El ocho de septiembre celebramos los extremeños el Día de Extremadura, una festividad que da razón de ser al reconocimiento del pueblo extremeño. Coincidiendo con la festividad de la Virgen de Guadalupe, que sigue perteneciendo a la diócesis de Toledo. Esto sí que representa todo un anacronismo histórico, y desde luego, más allá del hecho religioso, un desaire como mínimo a la sociedad extremeña. Y no sólo por lo que supone de fijación de un deber ser a la demanda de esta sociedad, que no entiende y nunca entenderá las razones, si no por las extrañas políticas interesadas, que también ejerce en su contexto, tan sutilmente, esta Iglesia Católica, como Institución.

Toca ya poner impulso real a esta situación, y más por la imbricación de este lugar y el significado que representa el símbolo de la universalidad de nuestra región, con lazos tan directos y entrañables con toda la comunidad Iberoamericana.
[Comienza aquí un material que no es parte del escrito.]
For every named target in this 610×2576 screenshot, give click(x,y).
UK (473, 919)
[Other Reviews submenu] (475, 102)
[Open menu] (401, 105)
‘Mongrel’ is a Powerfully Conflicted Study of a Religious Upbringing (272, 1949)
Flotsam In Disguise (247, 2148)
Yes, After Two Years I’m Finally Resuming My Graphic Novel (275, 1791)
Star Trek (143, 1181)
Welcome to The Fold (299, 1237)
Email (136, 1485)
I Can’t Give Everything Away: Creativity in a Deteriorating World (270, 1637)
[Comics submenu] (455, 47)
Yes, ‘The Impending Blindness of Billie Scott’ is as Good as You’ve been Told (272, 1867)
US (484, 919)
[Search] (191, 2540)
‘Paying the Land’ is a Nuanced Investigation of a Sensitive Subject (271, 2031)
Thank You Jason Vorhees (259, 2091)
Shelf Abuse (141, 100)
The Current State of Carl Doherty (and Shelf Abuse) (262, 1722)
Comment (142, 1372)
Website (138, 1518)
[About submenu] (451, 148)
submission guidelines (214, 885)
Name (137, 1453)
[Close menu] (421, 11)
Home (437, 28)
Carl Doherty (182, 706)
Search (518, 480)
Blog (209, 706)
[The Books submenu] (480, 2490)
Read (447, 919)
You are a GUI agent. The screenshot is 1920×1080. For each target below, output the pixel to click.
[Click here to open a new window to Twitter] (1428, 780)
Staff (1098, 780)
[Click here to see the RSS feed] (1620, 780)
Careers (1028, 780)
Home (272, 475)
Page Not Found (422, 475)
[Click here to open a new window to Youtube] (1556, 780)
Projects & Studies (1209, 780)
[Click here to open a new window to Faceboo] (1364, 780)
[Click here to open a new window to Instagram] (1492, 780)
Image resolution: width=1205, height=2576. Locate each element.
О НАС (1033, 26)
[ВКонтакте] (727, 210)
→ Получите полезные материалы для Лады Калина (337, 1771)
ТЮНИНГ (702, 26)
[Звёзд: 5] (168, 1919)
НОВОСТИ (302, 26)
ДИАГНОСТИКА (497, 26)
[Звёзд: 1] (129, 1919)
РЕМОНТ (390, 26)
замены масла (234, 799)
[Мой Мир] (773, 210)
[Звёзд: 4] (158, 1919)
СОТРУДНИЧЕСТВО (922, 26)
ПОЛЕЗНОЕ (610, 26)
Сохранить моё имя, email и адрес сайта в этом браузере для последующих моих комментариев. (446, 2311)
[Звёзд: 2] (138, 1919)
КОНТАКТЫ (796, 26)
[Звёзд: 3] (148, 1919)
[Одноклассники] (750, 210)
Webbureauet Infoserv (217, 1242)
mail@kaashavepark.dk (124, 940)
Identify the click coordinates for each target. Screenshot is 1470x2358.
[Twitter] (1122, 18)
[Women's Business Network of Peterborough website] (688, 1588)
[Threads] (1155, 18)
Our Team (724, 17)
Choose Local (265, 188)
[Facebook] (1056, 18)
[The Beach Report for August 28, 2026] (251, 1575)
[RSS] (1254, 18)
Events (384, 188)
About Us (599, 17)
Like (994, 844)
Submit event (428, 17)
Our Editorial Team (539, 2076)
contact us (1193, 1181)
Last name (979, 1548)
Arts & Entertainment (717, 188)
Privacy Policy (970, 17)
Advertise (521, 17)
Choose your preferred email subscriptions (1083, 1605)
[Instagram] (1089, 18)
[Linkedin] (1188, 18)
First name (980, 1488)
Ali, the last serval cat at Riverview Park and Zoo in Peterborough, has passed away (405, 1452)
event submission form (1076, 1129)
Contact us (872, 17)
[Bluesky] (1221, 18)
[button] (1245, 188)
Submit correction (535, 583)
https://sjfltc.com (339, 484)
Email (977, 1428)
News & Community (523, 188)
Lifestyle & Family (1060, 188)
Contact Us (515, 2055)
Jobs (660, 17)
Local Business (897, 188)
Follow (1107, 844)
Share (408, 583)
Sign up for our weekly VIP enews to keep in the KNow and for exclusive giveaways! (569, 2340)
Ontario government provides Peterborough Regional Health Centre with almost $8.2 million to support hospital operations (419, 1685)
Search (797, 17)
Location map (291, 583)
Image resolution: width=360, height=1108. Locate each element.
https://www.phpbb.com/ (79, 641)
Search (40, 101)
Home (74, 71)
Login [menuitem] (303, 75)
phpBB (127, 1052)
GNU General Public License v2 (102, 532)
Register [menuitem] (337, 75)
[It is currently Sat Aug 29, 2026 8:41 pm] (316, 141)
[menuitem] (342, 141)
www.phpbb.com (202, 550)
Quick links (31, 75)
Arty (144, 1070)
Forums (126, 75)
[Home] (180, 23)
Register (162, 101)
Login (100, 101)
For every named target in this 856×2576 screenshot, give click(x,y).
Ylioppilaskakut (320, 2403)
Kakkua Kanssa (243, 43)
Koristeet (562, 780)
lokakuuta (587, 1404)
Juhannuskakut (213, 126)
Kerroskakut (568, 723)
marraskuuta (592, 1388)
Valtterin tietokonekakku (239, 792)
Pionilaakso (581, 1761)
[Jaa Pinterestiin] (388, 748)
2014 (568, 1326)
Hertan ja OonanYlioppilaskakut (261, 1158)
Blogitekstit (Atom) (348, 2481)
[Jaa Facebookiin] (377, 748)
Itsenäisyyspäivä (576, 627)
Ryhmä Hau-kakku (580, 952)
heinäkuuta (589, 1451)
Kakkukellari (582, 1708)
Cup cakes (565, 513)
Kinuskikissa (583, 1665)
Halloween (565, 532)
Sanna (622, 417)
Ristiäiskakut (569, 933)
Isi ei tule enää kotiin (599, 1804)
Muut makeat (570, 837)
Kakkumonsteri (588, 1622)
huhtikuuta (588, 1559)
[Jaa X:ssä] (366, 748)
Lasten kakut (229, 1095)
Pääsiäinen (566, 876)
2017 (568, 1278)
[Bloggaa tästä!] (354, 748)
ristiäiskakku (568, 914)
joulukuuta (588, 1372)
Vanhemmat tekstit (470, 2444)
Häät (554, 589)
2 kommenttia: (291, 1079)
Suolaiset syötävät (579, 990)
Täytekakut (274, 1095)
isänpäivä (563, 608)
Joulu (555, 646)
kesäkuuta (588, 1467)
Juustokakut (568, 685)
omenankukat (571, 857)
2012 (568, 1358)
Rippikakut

Por lo que se ha de pedir la justicia real, ante la pasividad de la eclesial para romper con esta ilógica situación, que remueve a tantos extremeños que desde años vienen reivindicando que Guadalupe merece estar en una diócesis extremeña. Y que es tan merecida como la identidad tan directa que existe desde hace lustros con toda la familia católica de Latinoamérica.

Celebrar el día de Extremadura merece la pena porque conviene recordar que esta Región tiene tanta historia como recorrido de sus gentes, gentes viajeras que desde hace lustros entregan su carácter a hechos y acontecimientos históricos e hitos sociales de gran magnitud. Quizás sea ese carácter pacífico, y revulsivo, al mismo tiempo, lo que la ha convertido en una identidad social con sabor a solidaridad. La solidaridad de no romper con lo que va bien, y de apaciguar cuando se superponen los nacionalismos, como terrenos políticos que tratan de quebrantar un sistema de autonomías, que está mandatado desde nuestra Constitución. Que si se quiere modificar, se tiene que recurrir irremediablemente a modificar nuestra Carta Magna. Esta tierra nuestra es el color del sentimiento patrio, en forma de identidad colaborativa. Tiene mucho que ver con el otro carácter de internacionalidad, surcada desde años.

Extremadura es, básicamente, un espacio territorial en el que sus gentes aguardan en la agricultura y la ganadería parte de su futuro. Aunque ya en pleno siglo XXI algunas podríamos entender que se debería diseñar un futuro más allá, cercano al escenario de las nuevas tecnologías, y las economías relacionadas con el desarrollo medioambiental. Lo que es evidente que queda todavía pendiente hacer ese cambio real de una economía más funcional, con capacidad de ofrecer atractivo en el empleo a los miles de extremeños y extremeñas, que cada año salen al mercado laboral, desde nuestra Universidad.

Celebremos pues este día de todos los que se sienten extremeños, más allá de espacios circunspectos territoriales, por muy amarillentos que sean, que tanta mediocridad aportan al carácter abierto y global de la Humanidad.